§ Problem to solve
Leave out the pictures and print precisely the lines from the line with "Go to the Select Reads step" to the final line of the entries, both ends included.

────────────────────────────────────────

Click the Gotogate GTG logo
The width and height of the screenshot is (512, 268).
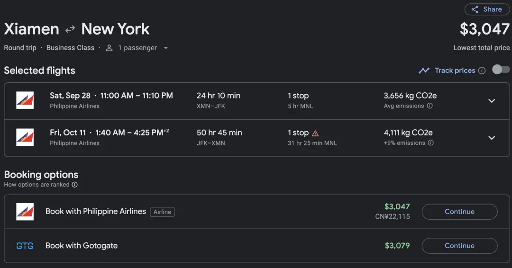[25, 246]
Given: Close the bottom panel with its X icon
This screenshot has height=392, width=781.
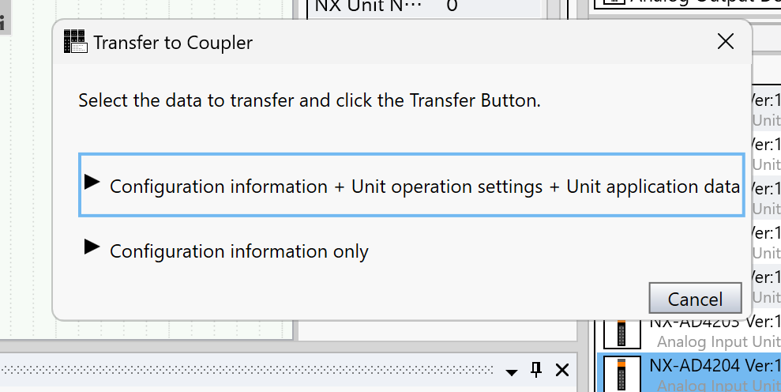Looking at the screenshot, I should (561, 370).
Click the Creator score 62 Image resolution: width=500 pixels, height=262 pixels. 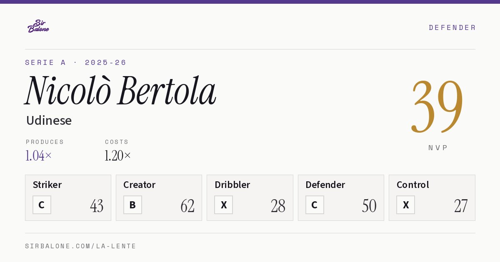188,206
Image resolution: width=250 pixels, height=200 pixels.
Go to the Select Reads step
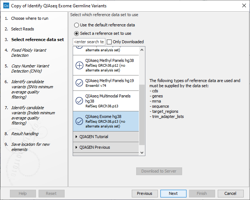[x=22, y=29]
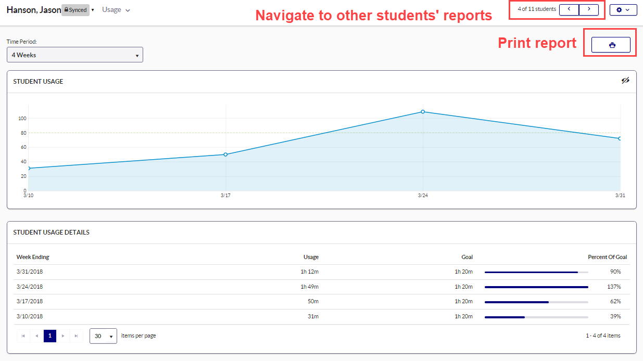The image size is (643, 361).
Task: Open the items per page dropdown showing 30
Action: [x=103, y=336]
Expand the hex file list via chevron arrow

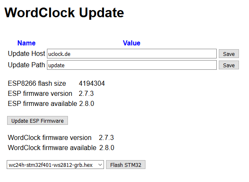[x=100, y=165]
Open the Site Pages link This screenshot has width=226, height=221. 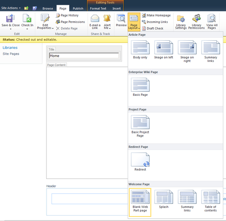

────────────────────────────────────────

§ Problem solution
Go to the Select Reads step
[x=22, y=29]
The image size is (643, 361).
Task: Open the items per page dropdown showing 30
Action: [x=103, y=336]
Expand the hex file list via chevron arrow

[x=100, y=165]
Open the Site Pages link This screenshot has width=226, height=221. 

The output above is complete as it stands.